NEW YORK (CNN) -- Celebrity photographer Annie Leibovitz could lose the right to her entire portfolio of world-famous photographs if she doesn't meet a Tuesday deadline to pay back a $24 million loan she is alleged to owe.
Annie Leibovitz appears before her photo of Demi Moore during an exhibition of her work in June in Madrid, Spain.
Leibovitz, who has photographed everyone from the Rolling Stones to Queen Elizabeth II, put her art, intellectual property and even real estate assets up for collateral last year when she consolidated her massive debts.
Art Capital Group, which restructured the debts, says Leibovitz agreed "to make Art Capital her 'irrevocable exclusive agent'" of the assets "in exchange for a reduced interest rate on the loan."
Now the company is suing Leibovitz for breach of contract, saying she has "refused to cooperate in the sale of those assets," according to a question-and-answer sheet on the lawsuit issued by Art Capital. It also says she has "refused to pay to Art Capital hundreds of thousands of dollars she owed as part of the same agreement."
Asked by CNN for comment, Leibovitz's attorney, Steven Brawer, said, "I don't have anything I can tell you." They have until October 1 to respond to the lawsuit.
In the question-and-answer sheet, Art Capital says Leibovitz "acknowledged that in order to repay the loan she would sell her fine art, intellectual property and real estate assets. She authorized Art Capital to act as agent in the sale of those assets through which Art Capital could recoup its decrease in interest rate. She would have realized a significant gain from that sale."
It says the loan agreement gave Art Capital "the right to sell the collateral before the loan came due on September 8 and for a two-year period thereafter."

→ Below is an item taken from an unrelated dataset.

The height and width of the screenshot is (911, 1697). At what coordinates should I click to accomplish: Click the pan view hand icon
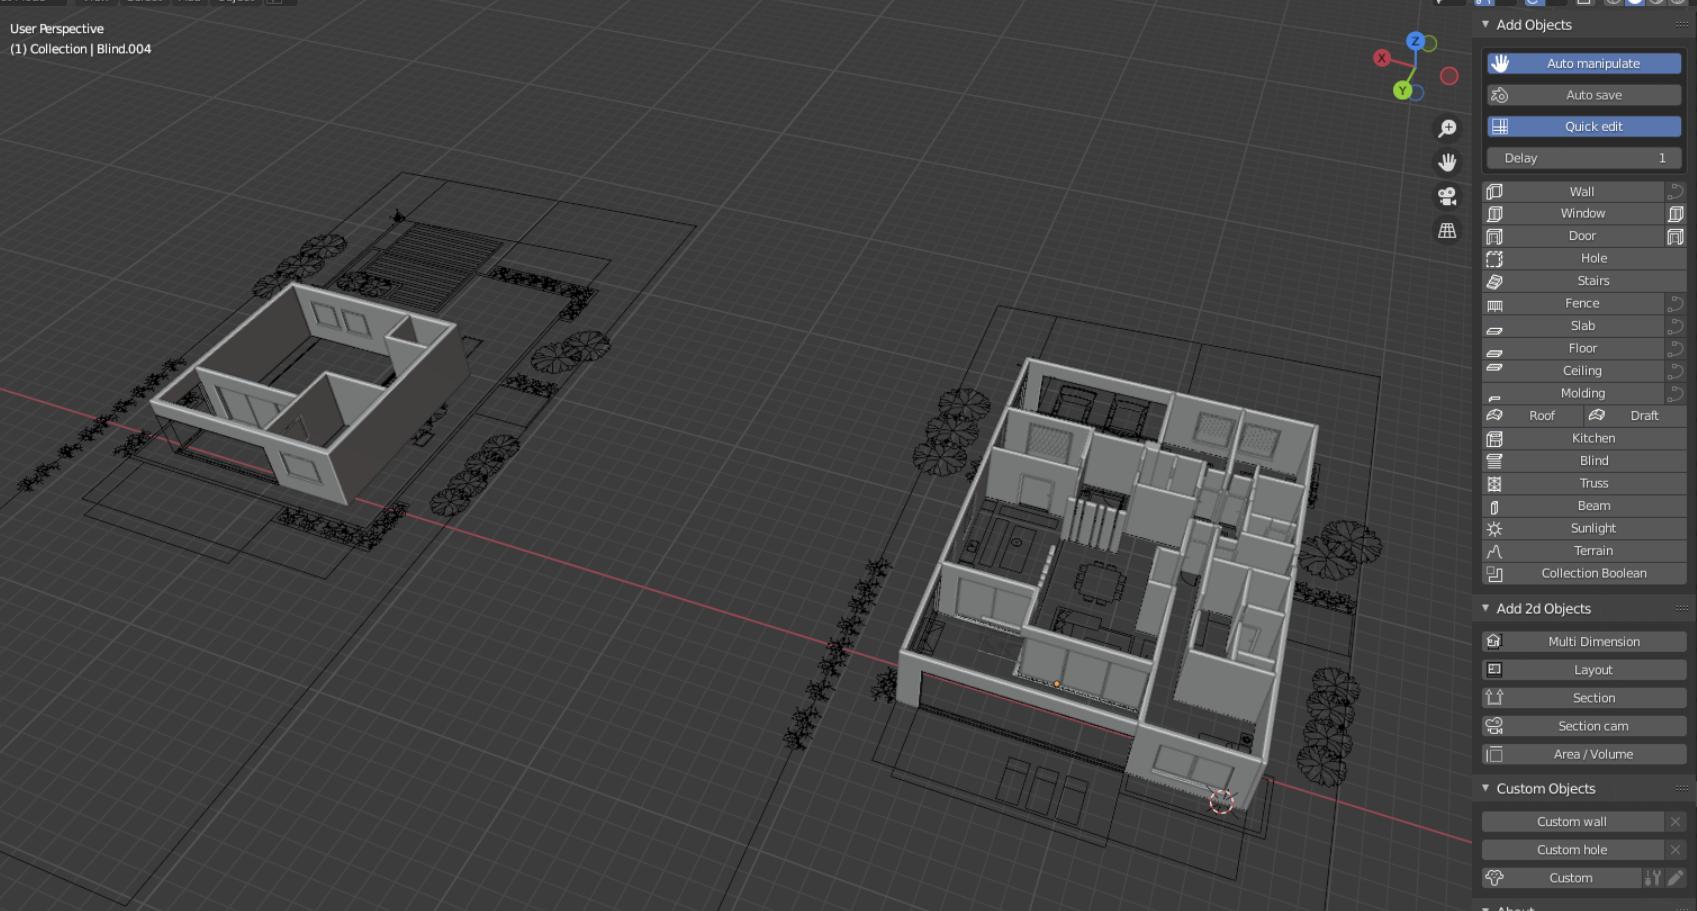pos(1447,163)
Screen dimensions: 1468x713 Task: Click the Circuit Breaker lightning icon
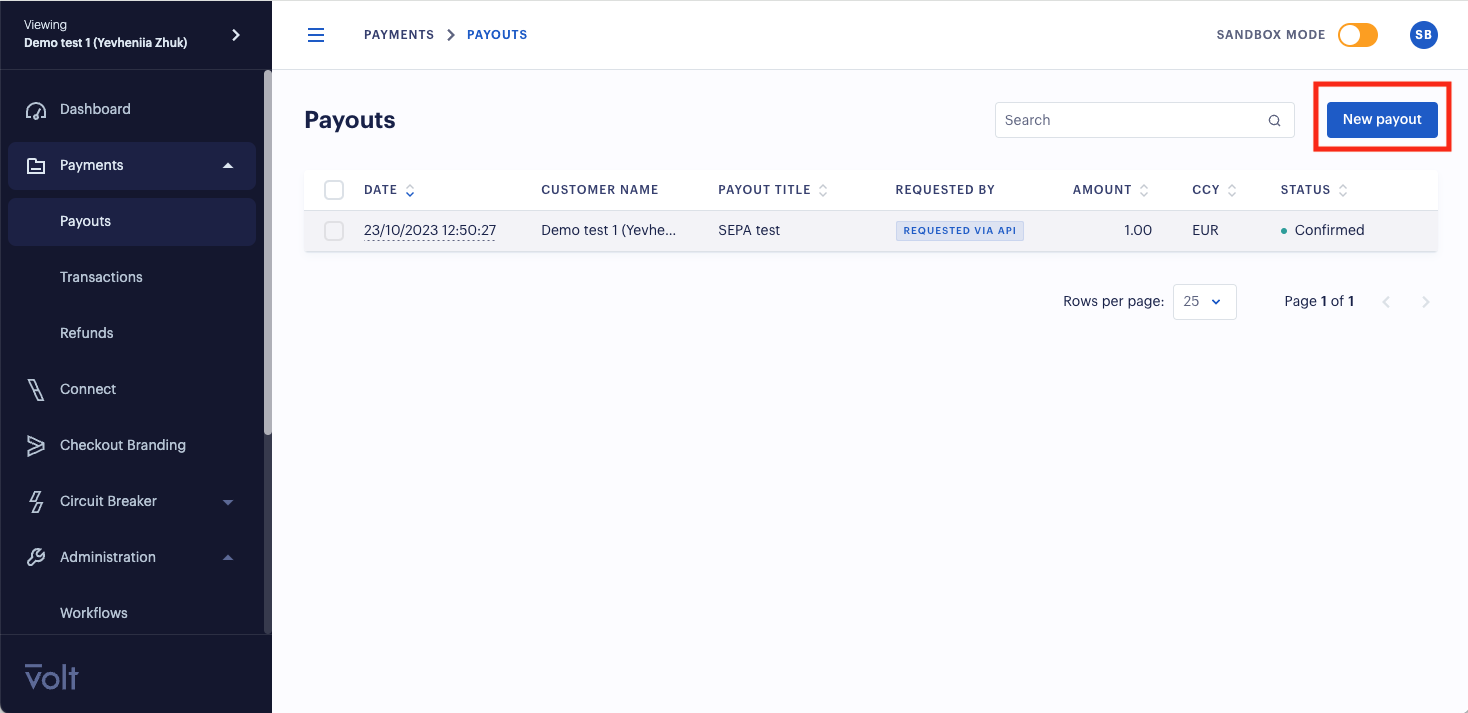pyautogui.click(x=38, y=501)

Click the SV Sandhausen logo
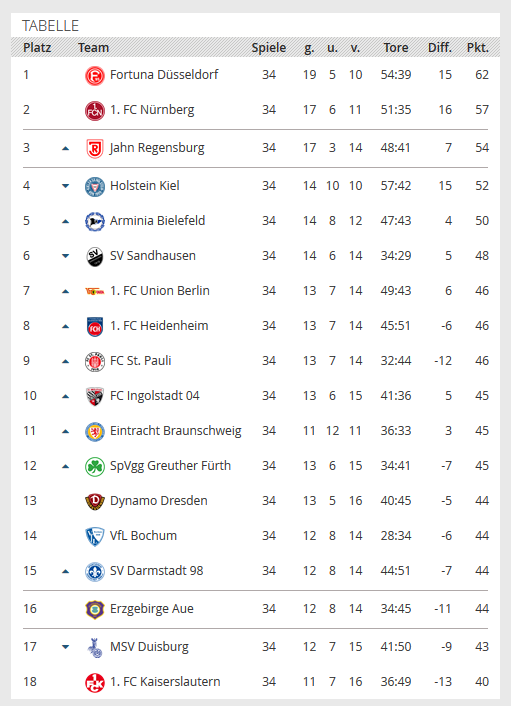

One of Leibovitz's best known photos is of John Lennon with his wife, Yoko Ono, shortly before the Beatles star was assassinated in 1980.
She is no stranger to controversy.
In 1991, Leibovitz photographed a nude and extremely pregnant Demi Moore for the cover of Vanity Fair. The issue, considered scandalous at the time, was sold in many places nationwide with a sheath of white paper.
Last year, Leibovitz photographed Disney star Miley Cyrus wrapped in a bedsheet, eliciting claims that the photographer pressured the teen queen into poses that were too provocative for her young age.
In July, Art Capital filed a complaint with the New York Supreme Court, asking it to uphold the sales agreement it signed with Leibovitz, including its right to sell her art and real estate.
If the court agrees with Art Capital, it means Leibovitz could end up owing far more than she did originally. Art Capital has asked for an unspecified amount of damages in addition to the money it says the photographer originally borrowed.
Art Capital -- through its affiliate, American Photography -- provides financial and consulting services to artists, galleries and art owners, and offers loans based on their intellectual property and fine art assets.